Passage given start
Adapted from: Rachael Ray
Total Time: 20 – 25 minutes
Preparation: 10 minutes
Cooking Time: 15 minutes
Serves: 2 – 3

Dumplings (The quantity listed for the dumplings are approximate measures.)

  • 200 grams or little less than ½ lb. Ground Turkey (can substitute it with ground chicken)
  • ¼ – 1/3 tsp. Chili Powder
  • Pinch of Garam Masala
  • ¼ – ½ tsp. Oil
  • ½ tsp. Crushed Garlic
  • Salt to season the turkey


  • 1 -2 tsp. Oil
  • ½ tsp. crushed Garlic
  • ¼ tsp. Red Pepper Flakes
  • 3 Button Mushrooms diced
  • 3 cups Vegetable Stock (I used homemade stock)
  • 1 small Carrot sliced
  • ¾ cup canned The Great Northern Beans (½ can)
  • ½ – ¾ cup loosely packed shredded Cabbage
  • 2 Green Onions chopped
  • 1/8 – ¼ tsp. Pepper Powder (adjust to taste. Remember the dumplings are already seasoned and will need only small amount of pepper to season the soup)
  • Salt to taste


  • Mix all the ingredients listed under dumplings. If you have time let it marinate for 30 minutes or overnight in the fridge. I made kofta curry Thursday night and kept aside some meat for the dumpling soup.
  • Make small meat balls with the seasoned ground turkey.
  • Heat a big sauce pan with some oil. Add the chili flakes, garlic and sauté for a few seconds.
  • Add mushrooms and sauté for few more seconds. Mushrooms can be added at this point or along with the meat balls, after stock comes to a boil.
  • Add the stock and bring it to boil.
Passage given end
Records provided start
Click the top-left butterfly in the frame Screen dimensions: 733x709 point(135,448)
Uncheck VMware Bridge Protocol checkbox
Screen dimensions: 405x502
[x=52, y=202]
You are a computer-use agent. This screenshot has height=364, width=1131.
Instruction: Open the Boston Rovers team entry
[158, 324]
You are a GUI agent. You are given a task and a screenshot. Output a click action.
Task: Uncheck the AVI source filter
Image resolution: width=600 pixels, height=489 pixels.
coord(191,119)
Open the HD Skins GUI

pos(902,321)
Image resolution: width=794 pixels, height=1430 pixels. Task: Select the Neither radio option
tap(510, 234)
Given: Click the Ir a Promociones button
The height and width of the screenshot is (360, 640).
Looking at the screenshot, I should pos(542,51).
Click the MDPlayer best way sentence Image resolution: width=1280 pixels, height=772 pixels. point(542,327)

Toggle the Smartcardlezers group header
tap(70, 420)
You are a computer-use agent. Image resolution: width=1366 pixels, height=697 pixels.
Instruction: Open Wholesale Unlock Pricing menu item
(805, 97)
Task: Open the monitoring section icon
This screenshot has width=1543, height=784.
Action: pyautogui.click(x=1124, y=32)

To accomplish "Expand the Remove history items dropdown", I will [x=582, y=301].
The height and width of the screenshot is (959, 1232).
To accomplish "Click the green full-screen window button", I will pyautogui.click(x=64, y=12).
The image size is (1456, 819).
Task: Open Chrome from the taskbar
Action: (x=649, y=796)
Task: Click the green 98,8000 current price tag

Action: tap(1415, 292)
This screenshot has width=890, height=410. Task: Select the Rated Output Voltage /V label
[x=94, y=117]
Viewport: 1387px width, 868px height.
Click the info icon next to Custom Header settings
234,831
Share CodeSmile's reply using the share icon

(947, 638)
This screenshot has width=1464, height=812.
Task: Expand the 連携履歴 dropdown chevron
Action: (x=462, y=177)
Records provided end
What is expected
In the dumpling soup recipe, what can be used in place of the ground turkey?

Written answer
Ground chicken